How to protect and grow wealth
TURN THREATS INTO OPPORTUNITIES Activist investing, shorting, quantitative analysis, global diversification cited.
The past two and a half years have been a tough time for South African investors. Economic growth has been low, the local market has disappointed and the uncertainty around land expropriation without compensation has thrown the cat among the pigeons.
Speaking at the SA Quo Vadis? seminar presented by Brenthurst Wealth and Moneyweb, Jean Pierre Verster, portfolio manager at Fairtree Capital, discussed four strategies investors could consider to turn these threats into opportunities.
With activist investments, someone buys a big chunk of a company’s shares and uses their influence to change the company fortunes by getting involved and adding value along the way, Verster said.
While South Africa is not known for its activist approach, some of the country’s big asset managers have used their muscle to try and force companies to make certain changes. At least two funds are following this approach. One fund is currently active in companies like Altron, Adcorp, African Phoenix, Novus and PPC, so far with a mixed success rate.
A smaller activist investment company has also been busy at Stellar Capital, Santova and Rolfes.
But investors have to be aware of the risk of “shortermism”. Activists may get involved, push the earnings per share higher for a few years in the hope that the share price will rise and once it does, they sell their stake, Verster said.
“That doesn’t create long-term value for the shareholders that are left.”
Another strategy to protect and grow wealth is shorting – making money from falling share prices. “Shorting is a higher risk strategy. It is a specialised strategy. It’s employed these days in a regulated fund in South Africa.”
The best shorts are fads, frauds and failures, he said. Steinhoff was an example.“If you were invested in Steinhoff you lost 98% of the value of your investment. But if you were shorting Steinhoff shares, you could have made that.”
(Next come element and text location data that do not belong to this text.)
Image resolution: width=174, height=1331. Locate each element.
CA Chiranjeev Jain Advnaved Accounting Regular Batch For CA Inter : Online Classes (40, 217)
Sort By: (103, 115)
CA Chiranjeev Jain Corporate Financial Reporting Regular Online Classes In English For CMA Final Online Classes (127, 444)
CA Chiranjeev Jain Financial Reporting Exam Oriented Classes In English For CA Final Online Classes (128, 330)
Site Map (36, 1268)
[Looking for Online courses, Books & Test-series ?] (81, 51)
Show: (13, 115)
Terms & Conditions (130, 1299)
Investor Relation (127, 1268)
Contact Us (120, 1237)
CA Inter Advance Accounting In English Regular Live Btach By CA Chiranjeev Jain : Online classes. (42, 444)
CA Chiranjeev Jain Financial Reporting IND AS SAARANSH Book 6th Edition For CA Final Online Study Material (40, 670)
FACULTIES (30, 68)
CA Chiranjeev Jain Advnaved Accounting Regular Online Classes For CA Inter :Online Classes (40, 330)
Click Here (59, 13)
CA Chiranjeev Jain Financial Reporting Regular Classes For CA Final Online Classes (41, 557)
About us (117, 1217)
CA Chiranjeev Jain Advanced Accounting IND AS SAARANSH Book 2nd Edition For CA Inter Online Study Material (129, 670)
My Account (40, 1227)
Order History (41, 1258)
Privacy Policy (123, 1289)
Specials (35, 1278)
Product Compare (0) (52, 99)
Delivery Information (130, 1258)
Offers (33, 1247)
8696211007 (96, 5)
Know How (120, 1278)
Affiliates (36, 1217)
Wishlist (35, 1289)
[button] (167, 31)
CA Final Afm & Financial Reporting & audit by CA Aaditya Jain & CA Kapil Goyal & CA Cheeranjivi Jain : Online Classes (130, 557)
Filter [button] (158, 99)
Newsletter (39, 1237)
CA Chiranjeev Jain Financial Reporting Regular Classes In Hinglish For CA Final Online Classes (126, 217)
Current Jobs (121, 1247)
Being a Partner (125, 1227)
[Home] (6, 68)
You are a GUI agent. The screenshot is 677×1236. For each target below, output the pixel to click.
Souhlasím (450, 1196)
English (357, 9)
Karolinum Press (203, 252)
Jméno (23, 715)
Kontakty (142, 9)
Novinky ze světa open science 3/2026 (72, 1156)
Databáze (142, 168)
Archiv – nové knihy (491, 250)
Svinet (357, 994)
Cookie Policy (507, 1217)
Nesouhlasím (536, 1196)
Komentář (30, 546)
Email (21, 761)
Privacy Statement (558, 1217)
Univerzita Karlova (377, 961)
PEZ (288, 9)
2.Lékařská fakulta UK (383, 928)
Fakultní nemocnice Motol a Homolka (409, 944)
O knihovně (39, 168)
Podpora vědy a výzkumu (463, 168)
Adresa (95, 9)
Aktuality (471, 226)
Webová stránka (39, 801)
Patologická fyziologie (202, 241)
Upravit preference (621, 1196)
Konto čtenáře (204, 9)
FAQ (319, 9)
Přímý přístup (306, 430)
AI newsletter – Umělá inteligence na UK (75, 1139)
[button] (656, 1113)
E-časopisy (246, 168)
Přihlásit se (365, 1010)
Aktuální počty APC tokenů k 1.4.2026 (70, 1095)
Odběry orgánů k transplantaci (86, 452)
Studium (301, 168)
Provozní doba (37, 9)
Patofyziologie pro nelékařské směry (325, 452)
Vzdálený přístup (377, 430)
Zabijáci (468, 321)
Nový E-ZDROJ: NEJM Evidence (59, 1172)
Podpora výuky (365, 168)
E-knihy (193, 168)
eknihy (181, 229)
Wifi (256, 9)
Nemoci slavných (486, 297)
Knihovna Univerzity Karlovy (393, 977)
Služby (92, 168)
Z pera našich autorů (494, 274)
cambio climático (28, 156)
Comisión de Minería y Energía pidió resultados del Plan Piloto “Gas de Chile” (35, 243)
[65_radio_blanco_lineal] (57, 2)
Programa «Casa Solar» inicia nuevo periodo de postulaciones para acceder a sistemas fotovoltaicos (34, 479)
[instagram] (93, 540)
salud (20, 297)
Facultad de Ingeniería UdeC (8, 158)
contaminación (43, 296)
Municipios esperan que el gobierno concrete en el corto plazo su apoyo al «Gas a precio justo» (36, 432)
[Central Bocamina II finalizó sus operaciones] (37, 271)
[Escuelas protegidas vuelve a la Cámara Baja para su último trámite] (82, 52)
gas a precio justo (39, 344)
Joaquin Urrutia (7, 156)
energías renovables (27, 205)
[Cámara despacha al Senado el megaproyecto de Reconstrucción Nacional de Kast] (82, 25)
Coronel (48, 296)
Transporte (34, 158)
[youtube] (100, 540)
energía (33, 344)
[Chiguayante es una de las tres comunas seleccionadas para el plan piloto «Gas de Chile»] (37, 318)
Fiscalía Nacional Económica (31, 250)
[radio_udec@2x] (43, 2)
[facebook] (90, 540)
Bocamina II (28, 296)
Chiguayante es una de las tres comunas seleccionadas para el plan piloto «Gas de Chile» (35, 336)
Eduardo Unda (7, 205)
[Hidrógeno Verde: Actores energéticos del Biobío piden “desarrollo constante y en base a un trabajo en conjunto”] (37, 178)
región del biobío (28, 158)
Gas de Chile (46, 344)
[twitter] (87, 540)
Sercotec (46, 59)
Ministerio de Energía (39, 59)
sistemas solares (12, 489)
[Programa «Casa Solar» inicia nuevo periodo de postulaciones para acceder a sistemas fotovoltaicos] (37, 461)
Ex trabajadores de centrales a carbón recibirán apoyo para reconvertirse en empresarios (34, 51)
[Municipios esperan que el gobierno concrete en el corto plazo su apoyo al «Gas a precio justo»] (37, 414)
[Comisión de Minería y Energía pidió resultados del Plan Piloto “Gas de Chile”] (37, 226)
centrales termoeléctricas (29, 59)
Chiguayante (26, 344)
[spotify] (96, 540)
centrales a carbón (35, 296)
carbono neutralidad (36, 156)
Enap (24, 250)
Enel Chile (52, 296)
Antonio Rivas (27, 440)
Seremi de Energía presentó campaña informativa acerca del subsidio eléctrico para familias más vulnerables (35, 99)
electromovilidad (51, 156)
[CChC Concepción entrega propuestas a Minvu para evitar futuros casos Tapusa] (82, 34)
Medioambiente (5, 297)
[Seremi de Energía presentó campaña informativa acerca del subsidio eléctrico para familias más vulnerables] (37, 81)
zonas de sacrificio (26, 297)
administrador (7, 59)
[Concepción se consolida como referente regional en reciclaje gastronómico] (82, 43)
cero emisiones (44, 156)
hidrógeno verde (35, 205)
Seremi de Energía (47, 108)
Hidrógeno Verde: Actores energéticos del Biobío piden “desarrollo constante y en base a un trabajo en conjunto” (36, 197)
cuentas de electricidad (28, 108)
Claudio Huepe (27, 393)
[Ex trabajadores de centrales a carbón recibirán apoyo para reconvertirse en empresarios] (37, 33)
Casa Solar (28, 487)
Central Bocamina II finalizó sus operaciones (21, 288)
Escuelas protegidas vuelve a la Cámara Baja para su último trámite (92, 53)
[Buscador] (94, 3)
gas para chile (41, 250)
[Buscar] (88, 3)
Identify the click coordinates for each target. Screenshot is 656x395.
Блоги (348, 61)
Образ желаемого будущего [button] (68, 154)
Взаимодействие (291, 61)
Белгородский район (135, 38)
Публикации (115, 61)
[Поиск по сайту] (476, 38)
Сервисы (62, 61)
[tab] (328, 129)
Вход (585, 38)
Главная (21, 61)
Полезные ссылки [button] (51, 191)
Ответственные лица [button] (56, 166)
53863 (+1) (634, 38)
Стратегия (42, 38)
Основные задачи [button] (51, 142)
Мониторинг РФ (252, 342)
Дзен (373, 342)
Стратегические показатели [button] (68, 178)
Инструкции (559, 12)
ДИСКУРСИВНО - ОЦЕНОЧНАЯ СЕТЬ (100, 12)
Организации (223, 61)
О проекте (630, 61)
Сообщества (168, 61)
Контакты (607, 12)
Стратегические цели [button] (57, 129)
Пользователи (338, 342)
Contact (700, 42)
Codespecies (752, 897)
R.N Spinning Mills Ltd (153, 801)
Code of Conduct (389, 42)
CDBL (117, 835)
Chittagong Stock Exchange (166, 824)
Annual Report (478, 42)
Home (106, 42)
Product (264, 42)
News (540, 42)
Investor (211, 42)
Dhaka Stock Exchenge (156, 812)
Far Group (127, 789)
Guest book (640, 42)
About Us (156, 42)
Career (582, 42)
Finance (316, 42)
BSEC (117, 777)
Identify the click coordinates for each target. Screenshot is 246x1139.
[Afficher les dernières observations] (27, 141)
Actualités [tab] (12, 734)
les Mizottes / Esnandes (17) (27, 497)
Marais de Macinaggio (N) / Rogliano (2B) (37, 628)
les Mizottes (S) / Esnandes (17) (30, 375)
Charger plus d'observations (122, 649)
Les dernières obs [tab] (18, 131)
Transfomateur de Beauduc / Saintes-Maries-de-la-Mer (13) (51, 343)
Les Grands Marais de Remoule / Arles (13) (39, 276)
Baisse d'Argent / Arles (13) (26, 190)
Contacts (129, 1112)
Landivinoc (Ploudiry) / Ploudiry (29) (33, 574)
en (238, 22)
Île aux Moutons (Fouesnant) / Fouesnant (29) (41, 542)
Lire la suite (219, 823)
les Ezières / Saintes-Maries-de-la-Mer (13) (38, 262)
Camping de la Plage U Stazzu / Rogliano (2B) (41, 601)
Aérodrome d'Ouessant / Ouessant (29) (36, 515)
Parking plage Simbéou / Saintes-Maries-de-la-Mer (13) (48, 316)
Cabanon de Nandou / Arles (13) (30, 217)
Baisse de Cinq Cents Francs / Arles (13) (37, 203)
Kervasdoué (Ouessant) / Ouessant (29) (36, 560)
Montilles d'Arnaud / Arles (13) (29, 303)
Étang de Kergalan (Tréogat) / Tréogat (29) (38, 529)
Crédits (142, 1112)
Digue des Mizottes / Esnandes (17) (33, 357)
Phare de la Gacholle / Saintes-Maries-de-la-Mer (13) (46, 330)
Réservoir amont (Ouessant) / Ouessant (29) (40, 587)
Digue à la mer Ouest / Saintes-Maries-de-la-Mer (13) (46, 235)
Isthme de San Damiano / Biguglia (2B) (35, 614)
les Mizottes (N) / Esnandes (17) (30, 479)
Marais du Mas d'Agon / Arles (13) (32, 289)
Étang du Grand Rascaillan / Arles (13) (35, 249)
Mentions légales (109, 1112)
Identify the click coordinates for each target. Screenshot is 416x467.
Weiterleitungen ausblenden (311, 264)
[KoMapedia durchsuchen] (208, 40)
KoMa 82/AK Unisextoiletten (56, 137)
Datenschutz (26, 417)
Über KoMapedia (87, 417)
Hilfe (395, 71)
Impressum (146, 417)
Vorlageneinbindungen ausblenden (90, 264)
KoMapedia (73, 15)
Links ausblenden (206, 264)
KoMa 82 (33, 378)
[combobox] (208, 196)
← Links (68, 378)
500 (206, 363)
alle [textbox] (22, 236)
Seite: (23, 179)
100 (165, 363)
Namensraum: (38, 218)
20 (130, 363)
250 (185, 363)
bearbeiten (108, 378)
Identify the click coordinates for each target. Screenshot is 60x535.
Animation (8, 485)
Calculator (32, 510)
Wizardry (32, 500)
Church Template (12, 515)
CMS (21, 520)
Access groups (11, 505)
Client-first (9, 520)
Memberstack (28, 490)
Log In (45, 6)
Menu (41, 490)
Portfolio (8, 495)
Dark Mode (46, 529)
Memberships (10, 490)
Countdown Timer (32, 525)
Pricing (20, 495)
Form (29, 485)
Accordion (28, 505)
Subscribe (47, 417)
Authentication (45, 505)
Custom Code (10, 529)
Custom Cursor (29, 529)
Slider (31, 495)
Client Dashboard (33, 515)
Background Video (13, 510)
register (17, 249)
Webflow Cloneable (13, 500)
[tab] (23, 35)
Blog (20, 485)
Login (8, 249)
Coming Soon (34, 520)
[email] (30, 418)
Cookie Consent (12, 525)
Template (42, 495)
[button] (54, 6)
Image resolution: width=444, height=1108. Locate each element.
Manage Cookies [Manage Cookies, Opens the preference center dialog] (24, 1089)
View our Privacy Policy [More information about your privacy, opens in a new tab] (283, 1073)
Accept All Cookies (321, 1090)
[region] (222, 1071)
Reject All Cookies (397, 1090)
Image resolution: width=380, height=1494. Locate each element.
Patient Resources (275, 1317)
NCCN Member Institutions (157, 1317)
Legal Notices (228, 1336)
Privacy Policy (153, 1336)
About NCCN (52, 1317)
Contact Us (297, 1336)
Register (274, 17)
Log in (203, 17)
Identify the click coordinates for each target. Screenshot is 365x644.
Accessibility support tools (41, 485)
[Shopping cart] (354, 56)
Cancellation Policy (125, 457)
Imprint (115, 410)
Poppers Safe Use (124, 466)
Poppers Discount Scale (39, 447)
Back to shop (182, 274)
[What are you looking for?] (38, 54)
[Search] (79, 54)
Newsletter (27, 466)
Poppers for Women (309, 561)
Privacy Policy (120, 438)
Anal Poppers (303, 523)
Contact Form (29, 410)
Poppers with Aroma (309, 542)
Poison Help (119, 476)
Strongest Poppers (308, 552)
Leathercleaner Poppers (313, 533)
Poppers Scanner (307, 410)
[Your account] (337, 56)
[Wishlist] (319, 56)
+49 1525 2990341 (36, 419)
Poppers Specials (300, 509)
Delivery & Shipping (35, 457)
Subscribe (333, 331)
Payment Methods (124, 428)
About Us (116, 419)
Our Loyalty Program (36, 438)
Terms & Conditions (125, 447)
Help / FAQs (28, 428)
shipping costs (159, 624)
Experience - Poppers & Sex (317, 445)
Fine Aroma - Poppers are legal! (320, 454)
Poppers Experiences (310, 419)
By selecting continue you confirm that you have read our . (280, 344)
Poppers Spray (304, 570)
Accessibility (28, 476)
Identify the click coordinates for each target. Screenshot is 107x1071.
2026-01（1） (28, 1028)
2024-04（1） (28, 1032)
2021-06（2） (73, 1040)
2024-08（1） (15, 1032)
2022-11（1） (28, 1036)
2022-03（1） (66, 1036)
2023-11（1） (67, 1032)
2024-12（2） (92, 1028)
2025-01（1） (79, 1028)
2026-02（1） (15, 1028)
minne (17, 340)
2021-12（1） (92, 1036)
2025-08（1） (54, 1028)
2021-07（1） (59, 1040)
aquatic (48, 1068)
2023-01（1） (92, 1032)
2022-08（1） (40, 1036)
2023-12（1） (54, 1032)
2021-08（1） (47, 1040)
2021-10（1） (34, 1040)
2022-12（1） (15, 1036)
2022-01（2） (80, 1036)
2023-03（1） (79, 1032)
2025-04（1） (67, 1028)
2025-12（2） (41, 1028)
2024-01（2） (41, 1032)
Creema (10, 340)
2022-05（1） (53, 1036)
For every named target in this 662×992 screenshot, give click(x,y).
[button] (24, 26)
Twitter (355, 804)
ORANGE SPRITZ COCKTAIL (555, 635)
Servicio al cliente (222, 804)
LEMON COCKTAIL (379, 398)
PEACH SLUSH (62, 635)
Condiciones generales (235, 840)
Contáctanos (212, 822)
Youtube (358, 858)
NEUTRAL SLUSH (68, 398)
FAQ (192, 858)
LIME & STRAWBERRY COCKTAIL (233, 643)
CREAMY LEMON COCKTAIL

With shorting, the risk is that short-sellers could release false or misleading information about the company into the market – the socalled short and distort strategy. Investors have to be mindful of this, Verster warned.
A third strategy is quantitative analysis. Big data, artificial intelligence and machine learning provides opportunities for the asset management industry. There is already $1 trillion invested in quantitative analysis-type strategies abroad, Verster said. “It is very small in South Africa, but it is starting to gain traction.”
Because quantitative strategies come at a lower cost and fewer analysts can be employed, a lot of people are quite excited about the development, Verster said.
He warned that where quantitative funds used the same signals to trade, it could become crowded. For example: If all quants expect property prices to fall as interest rates rise, they could start selling property, prices would drop and it might actually be a buying opportunity.
The fourth strategy is global diversification. South Africa only represents 1% of the investable universe. “Most of our money is invested here, while a lot of studies have shown that closer to 50% is a better allocation to offshore investing.”
Closer to 50% is a better allocation to offshore.